Receiving health-care bills totaling well over $110,000 in the past three months, we are obviously grateful for the insurance coverage afforded us through my employer. However, as we count our blessings we realize there are millions of Americans who would be bankrupted by this situation.
In studying the health-care debate, it is somewhat easy to see the dichotomy that plagued scholars who studied the life of Adam Smith. How could “The Theory of Moral Sentiments” and “Wealth of Nations” have been written by the same man?
Our morality (sometimes referred to as social creed) is heavily weighted by parenting, community culture and religious belief, and shaped by role models, teachers and experience. This morality suggests that all of us should have access to education, food, shelter and yes, affordable health care. These common American beliefs exist in the context of the individual freedoms guaranteed to us in our founding documents, the Constitution and the Bill of Rights. If we are to live in harmonious community, this common moral doctrine (social contract) must exist.

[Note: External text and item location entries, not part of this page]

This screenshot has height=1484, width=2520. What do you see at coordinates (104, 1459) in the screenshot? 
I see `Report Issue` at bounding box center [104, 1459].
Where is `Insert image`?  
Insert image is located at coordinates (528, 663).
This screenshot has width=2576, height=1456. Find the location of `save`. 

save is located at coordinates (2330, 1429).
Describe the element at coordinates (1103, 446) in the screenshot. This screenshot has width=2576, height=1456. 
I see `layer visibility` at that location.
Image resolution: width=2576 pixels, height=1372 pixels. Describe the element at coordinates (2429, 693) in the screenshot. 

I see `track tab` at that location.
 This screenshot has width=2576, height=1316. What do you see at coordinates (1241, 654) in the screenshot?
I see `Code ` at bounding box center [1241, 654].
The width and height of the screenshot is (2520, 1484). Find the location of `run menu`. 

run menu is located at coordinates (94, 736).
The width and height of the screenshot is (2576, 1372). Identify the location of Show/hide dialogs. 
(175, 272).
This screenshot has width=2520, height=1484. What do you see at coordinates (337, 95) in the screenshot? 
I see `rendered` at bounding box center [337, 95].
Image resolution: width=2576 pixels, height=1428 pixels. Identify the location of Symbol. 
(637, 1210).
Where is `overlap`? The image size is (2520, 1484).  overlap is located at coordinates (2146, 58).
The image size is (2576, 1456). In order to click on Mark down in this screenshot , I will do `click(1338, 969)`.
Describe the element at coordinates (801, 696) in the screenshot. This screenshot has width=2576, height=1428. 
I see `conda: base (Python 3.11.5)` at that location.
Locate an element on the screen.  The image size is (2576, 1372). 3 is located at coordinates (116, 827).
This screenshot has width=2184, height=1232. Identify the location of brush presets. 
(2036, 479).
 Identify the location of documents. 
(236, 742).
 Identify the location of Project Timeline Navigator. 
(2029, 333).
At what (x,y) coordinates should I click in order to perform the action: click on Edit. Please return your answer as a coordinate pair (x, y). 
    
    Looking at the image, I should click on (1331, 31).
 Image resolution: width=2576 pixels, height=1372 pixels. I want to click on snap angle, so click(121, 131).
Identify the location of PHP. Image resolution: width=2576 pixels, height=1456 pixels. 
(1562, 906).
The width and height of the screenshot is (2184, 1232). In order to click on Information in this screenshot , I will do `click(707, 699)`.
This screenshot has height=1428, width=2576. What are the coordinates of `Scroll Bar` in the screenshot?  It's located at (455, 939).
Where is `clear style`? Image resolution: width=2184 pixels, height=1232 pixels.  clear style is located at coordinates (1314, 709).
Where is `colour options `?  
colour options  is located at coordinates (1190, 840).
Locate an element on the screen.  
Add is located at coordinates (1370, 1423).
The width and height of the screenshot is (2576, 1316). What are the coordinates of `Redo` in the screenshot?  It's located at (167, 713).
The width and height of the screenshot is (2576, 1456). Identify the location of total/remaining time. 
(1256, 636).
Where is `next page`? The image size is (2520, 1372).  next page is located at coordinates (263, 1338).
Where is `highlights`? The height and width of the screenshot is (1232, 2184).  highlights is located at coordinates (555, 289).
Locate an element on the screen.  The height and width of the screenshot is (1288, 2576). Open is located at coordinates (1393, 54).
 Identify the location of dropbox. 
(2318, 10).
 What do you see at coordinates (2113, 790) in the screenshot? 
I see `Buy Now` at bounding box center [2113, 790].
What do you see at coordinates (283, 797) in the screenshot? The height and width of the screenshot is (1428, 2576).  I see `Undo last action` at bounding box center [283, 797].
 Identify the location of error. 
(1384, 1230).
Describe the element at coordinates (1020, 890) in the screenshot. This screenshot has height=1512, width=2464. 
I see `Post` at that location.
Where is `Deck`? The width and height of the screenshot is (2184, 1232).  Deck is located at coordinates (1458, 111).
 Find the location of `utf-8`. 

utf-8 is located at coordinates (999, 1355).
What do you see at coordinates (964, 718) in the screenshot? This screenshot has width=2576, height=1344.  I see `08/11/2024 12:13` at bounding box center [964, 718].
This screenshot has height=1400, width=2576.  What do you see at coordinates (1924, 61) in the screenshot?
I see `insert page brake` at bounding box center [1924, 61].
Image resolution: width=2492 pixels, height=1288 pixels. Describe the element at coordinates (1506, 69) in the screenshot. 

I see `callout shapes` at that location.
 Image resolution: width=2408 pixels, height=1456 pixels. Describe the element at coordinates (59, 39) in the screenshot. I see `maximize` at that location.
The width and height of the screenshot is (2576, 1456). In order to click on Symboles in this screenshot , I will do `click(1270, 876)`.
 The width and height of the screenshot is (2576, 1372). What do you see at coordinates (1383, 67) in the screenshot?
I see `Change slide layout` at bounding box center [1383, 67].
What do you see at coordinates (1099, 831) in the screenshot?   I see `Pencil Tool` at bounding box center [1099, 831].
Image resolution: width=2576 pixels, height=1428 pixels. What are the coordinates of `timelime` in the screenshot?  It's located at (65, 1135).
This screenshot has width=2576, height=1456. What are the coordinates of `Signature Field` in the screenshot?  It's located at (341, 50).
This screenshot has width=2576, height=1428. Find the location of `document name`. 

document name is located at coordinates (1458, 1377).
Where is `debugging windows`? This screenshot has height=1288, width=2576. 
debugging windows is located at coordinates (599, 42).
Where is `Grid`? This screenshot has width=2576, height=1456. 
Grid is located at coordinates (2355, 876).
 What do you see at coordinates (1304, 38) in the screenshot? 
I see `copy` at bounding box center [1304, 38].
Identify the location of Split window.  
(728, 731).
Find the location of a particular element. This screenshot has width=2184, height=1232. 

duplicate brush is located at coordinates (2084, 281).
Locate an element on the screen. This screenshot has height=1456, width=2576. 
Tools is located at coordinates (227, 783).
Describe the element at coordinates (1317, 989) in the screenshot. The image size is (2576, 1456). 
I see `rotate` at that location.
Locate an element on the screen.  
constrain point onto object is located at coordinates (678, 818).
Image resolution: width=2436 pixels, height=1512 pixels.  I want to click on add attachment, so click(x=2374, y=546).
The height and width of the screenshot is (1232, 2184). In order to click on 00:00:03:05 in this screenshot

However, our economic system is based on a free market that is driven by self-interest, innovation, competition and the desire to build wealth. This has made us the wealthiest of nations. It motivates many to pursue the American dream and find ways to succeed in the marketplace.
Some outspoken advocacy groups bombard us with the argument that we must find a way to make the free-market economics work or we risk becoming a “socialist society.” Is anybody getting tired of this overly simplified portrait of the health-care debate?
Adam Smith was a complex individual, and the health-care problem is too. I applaud the Obama administration for taking it on and understand that what it proposes may not be perfect. It may be version No. 1 of a solution that takes four or five versions to fully succeed. But we must find a way to give affordable health care to all Americans and for reasons that even Adam Smith would agree with: The costs are preventing many American companies from competing well in the global marketplace; and because it is morally the right thing to do.
To do nothing is to mimic the ancient Roman gesture of giving the thumbs down signal in their famous coliseum, only this time it dispatches the health needs of 45 million or so fellow Americans who are either without insurance or underinsured.
Mark Seeley, PhD, is a professor and extension climatologist/meteorologist in the Department of Soil, Water, and Climate at the University of Minnesota.